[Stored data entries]
┄┄┄┄┄┄
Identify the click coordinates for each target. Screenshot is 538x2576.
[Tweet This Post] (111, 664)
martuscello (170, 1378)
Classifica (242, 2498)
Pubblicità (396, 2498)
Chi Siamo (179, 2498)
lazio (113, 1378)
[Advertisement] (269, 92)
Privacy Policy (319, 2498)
┄┄┄┄┄┄
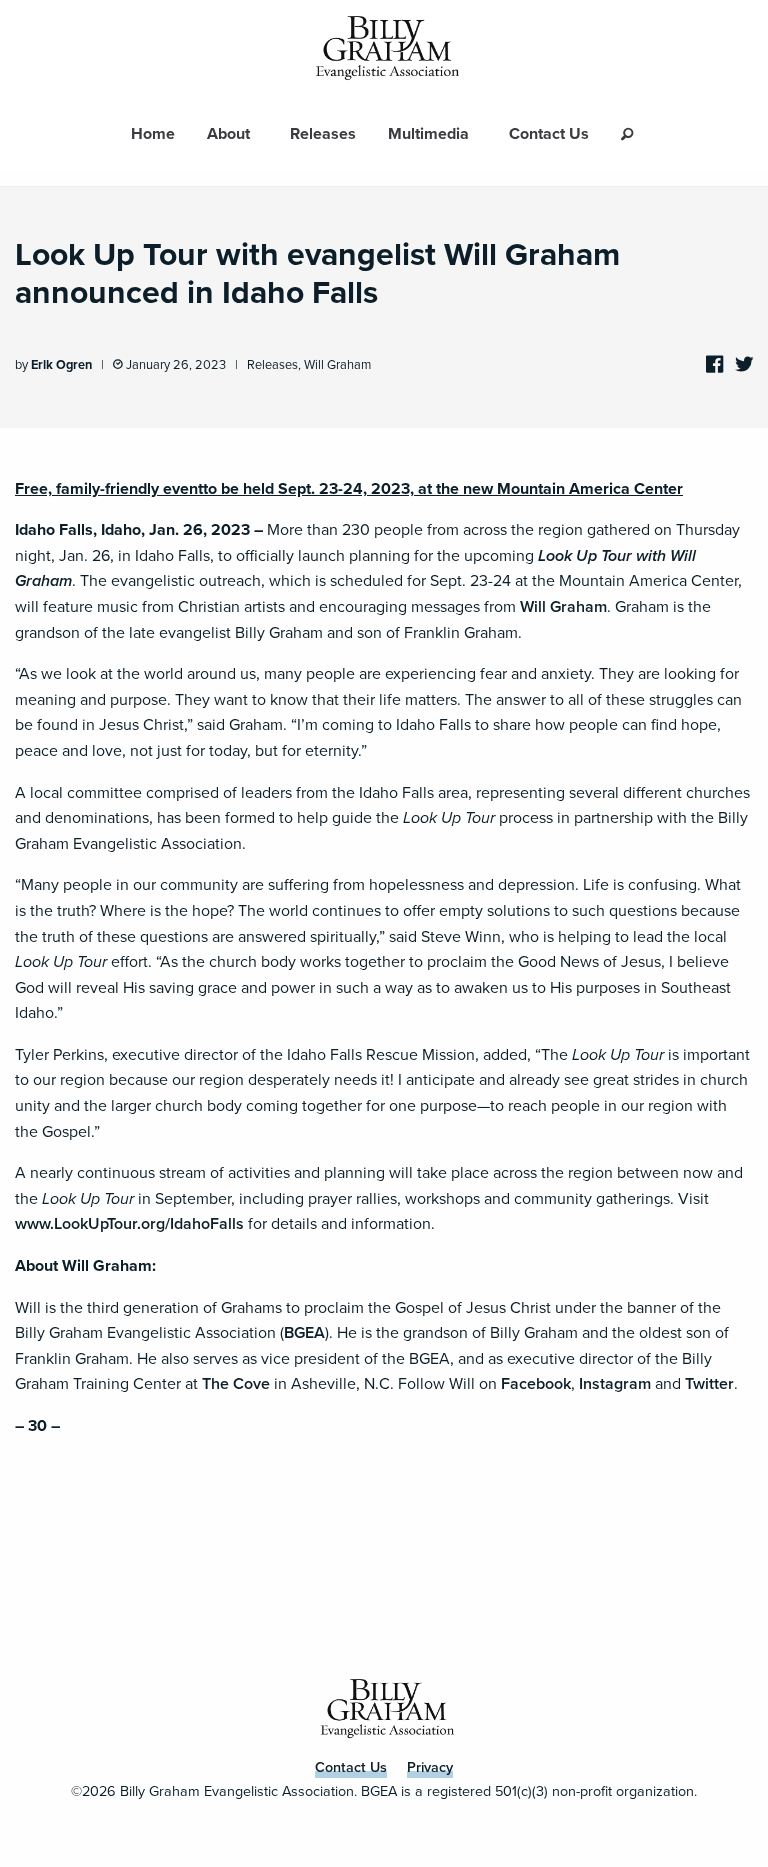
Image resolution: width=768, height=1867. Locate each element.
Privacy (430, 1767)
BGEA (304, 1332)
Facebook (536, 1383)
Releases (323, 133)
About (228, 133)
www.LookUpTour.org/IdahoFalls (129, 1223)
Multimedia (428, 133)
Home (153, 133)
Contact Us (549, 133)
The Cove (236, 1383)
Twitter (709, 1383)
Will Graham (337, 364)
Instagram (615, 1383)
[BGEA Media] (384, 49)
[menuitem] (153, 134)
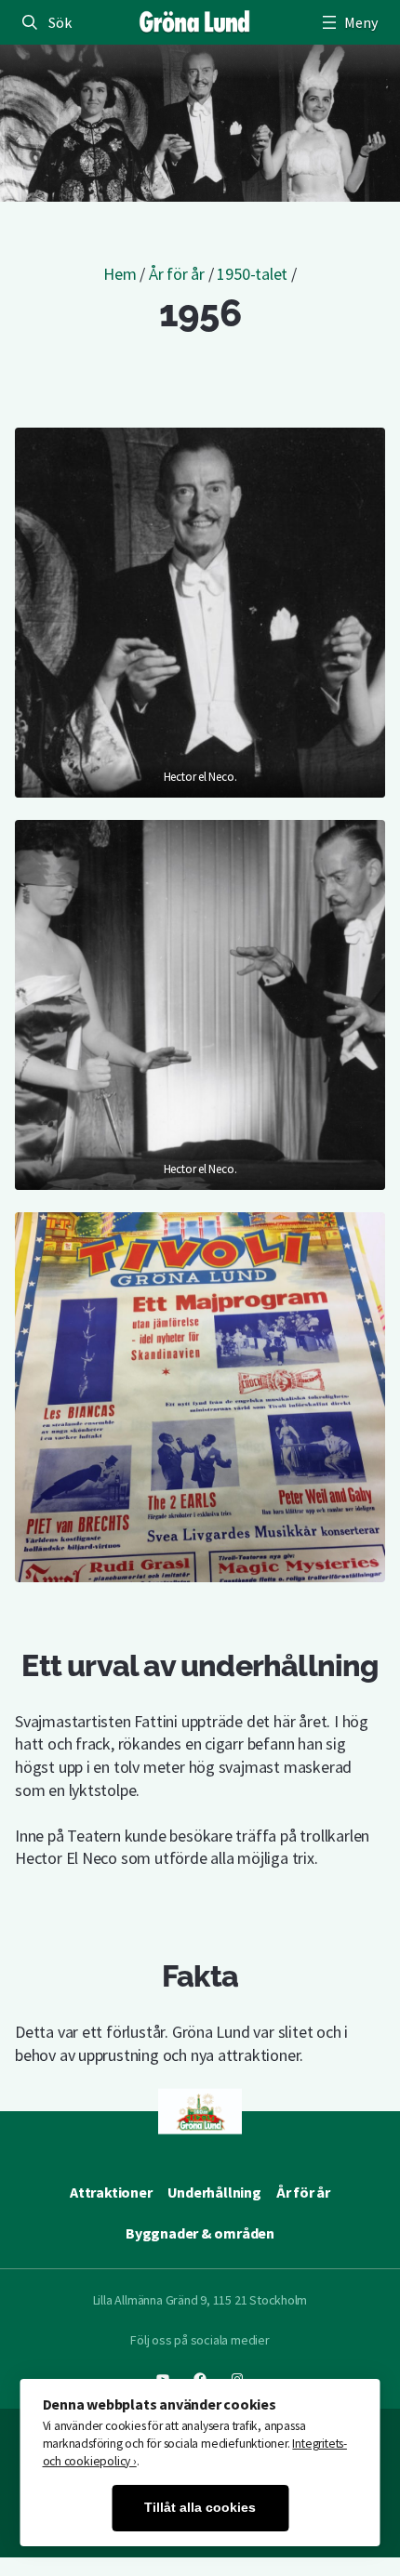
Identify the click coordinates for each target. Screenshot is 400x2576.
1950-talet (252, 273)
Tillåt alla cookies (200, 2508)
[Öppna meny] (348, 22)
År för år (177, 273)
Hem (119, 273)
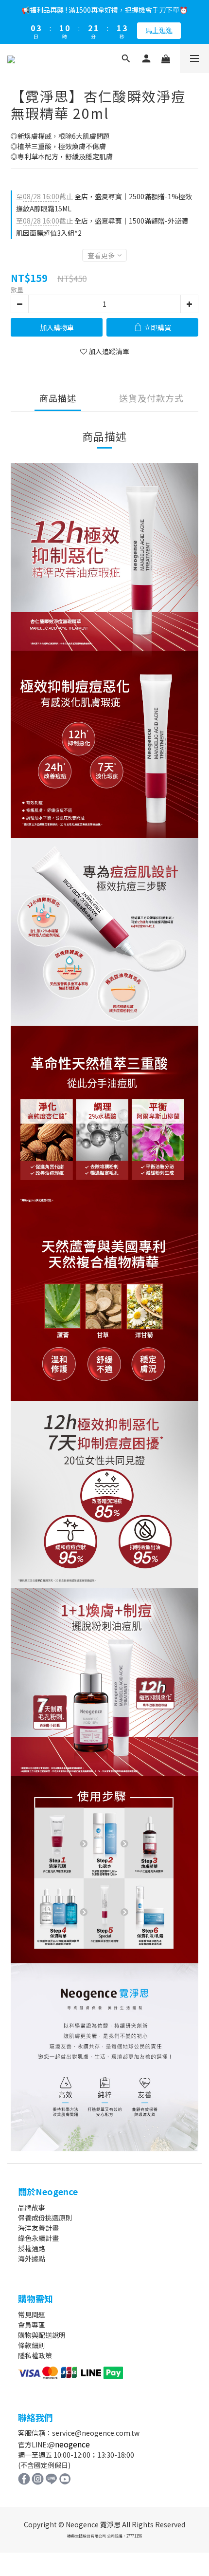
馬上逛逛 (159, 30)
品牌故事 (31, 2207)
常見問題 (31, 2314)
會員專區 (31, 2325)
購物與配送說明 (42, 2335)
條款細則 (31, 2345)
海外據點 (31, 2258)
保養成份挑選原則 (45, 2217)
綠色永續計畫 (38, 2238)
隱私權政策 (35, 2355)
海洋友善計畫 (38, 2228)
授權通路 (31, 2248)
┄┄┄┄┄┄
## ABOUT THIS EXERCISE
Where does the word "Identify" occur in the records? Return every line that holds it.

## FINISHED TASK
Identify the click coordinates for each target. Screenshot is 538x2576.
Identify the click coordinates for each target. Screenshot is 400x2576.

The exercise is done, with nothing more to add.